How steep is the learning curve for someone already doing pentests professionally?
@idlf69 Great question! Lenny was designed to slot directly into existing pentest workflows. For someone already doing professional pentests, the learning curve is minimal, the interface is intuitive and most users can start generating actionable findings within the first session. Lenny’s goal is to reduce time spent on repetitive tasks so experienced pentesters can focus on the most critical vulnerabilities.
Curious if others have tried integrating new AI tools into their workflows, and what challenges they faced?
@roy_barbosa That’s reassuring to hear! I like that it integrates with existing workflows instead of forcing a completely new process. Curious to see how it handles complex correlations in real-world assessments.

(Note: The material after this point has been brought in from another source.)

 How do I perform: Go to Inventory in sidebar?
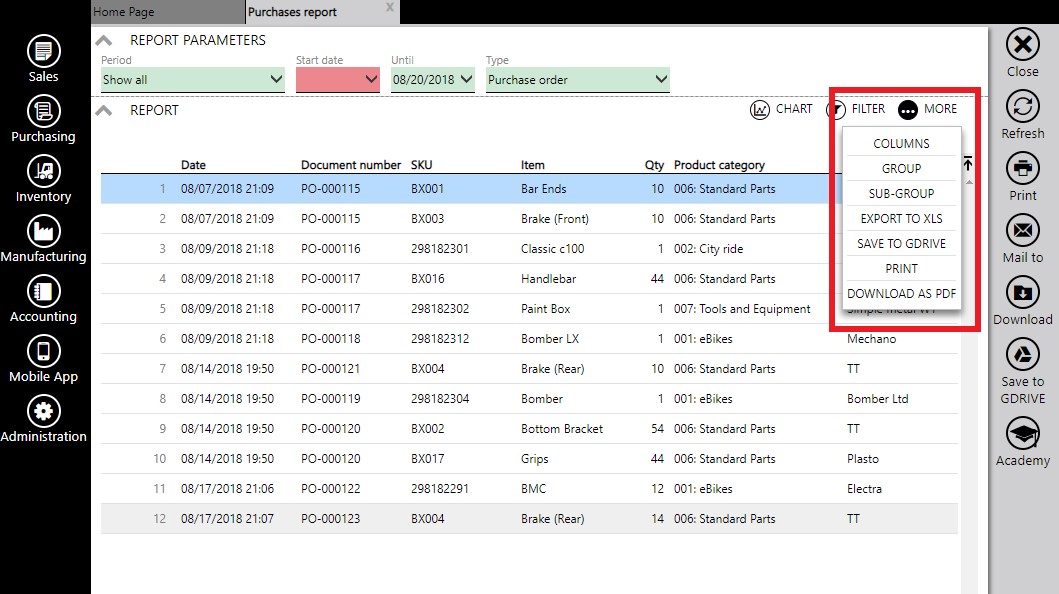43,171
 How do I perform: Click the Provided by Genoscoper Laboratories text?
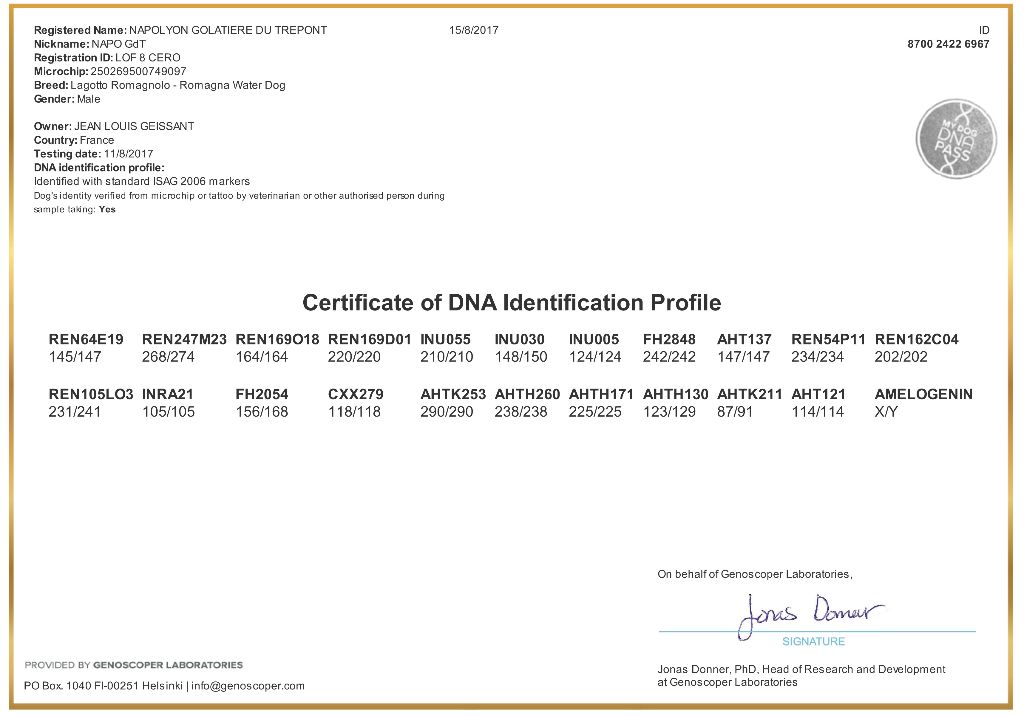coord(133,665)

How do you prevent hallucinated findings or unsafe actions during a pentest?
@ginnjuice210 Great question. Lenny is designed to never act autonomously outside the defined scope. Every finding is tied to obsrvable evidence from recon and enumeration, and unsafe actions are explicitly blocked.
Hallucinated findings are minimized by cross-verifying results across multiple sources and scoring confidence levels. Anything flagged as low-confidence is clearly labeled, so human pentesters can make the final decision.
Curious how other security pros handle balancing automation with accuracy in their workflow?
Where does Lenny still struggle versus a human pentester?
@zaib_chinioti Where Lenny still struggles versus a human pentester is anything that requires context, judgment, and accountability, not just running tooling.
Scope + intent: Humans are better at translating “what the client actually cares about” (threat model, crown jewels, risk appetite) into priorities. Lenny needs clear scope and constraints to stay aligned.
Novel/creative chaining: Lenny is strong at executing repeatable attack modules and correlating results, but humans still win at weird-edge-case pivoting, bespoke exploit chains, and adapting when the environment doesn’t match expected patterns.
Ground-truth verification: Lenny can surface likely issues fast, but a human should still confirm exploitability/impact and weed out false positives, especially in complex apps and hybrid cloud environments.
App logic + business workflows: The hardest real-world bugs live in custom authorization flows, multi-step business logic, and “this is how the org really uses it.” That’s still human territory.
Communication + compliance nuance: Lenny can generate professional report structure, but humans own the final claims, remediation tradeoffs, and stakeholder messaging (what to say, how to say it, and what not to overstate).
Also: Lenny is built for authorized testing only. It won’t replace the ethics/legal responsibility of a human operator, humans must control targets, scope, and go/no-go decisions. If you’re a pentester: where do you lose the most time today, recon/triage, chaining, evidence management, or reporting? I built Lenny to compress the “weeks of grind” part, not replace expert judgment.